Interviewing and Thank You Notes

Thank you notes. Are they an antiquated custom or are they still relevant? Are digital thank you notes just as acceptable as handwritten ones? And how much do you have to say to make the note carry some weight?

I think it’s fair to say that certain thank you notes have fallen by the wayside, where others are still very much necessary. Sending someone a note when they’ve had you over for dinner is certainly a welcome pleasantry, but not an expected one. Thank you notes for wedding gifts and graduation gifts, however, are very much appreciated and expected. What I want to focus on is the expectation around writing a thank you note after having an executive-level interview. What are the acceptable procedures around this custom?

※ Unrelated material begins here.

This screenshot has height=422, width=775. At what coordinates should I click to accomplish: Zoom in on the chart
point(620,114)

There are differing opinions about the details of a thank you note, but the team at Centennial is in full agreement that a thank you note should absolutely be sent. I’ll lay out some options for digital vs. snail mail and what information to include, but the key thing to remember is this: the worst thank you note is no thank you note. Let’s break it down.

Why send a thank you note?

There are a few great reasons to send a thank you note. First, it shows your respect for the people who took time to meet with you. Interviewing at an executive level means you are interviewing with the top people of the organization so you can be sure they’re not looking for ways to fill their time. Thank them for the time they spent with you.

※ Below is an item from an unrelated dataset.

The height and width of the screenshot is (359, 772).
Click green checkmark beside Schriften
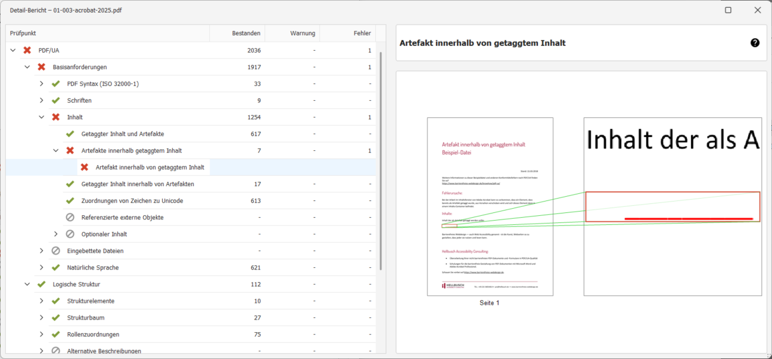point(56,101)
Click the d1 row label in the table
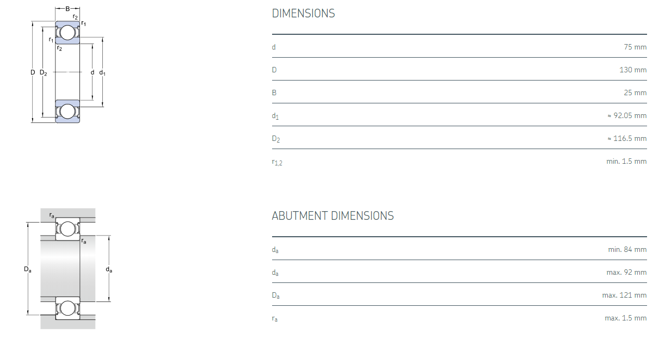The height and width of the screenshot is (345, 671). pos(275,116)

Secondly, it sets you apart. When you dedicate time to carefully craft a personal message (more about that later) it sends a message about your character and your diligence to do the right thing.

Thirdly, it shows your interest in the role and their company. This extra step affirms that you are serious about their open position, and you appreciate their consideration.

Digital vs. Snail Mail

Both email and physical cards are acceptable ways to say thank you – there are advantages to both.  Email is sure to get to the right person in a timely manner whereas a physical card may take some time, especially as people work from home more and more.  But the great advantage to a handwritten note is that it is more memorable.  It could give you the edge you need when an organization is choosing between two great candidates.  Our recommendation?  Send both – a digital thank you and a physical thank you!

An email can provide all the great content that you want to communicate to the interviewer and the physical card can be the next level of appreciation.  Choosing to send both may not always be realistic, depending on your circumstances, but with either form, we recommend that you send it within 24 hours of your interview.  This conveys your eagerness but also provides you with adequate time to reflect and craft a meaningful message.

Who should receive a thank you note?

Write a thank you note to everyone you interviewed with.  That means writing individual notes to each person, not just a group email to all.  Make these notes personal and unique by mentioning something specific to that person.  Avoid sounding canned and generic!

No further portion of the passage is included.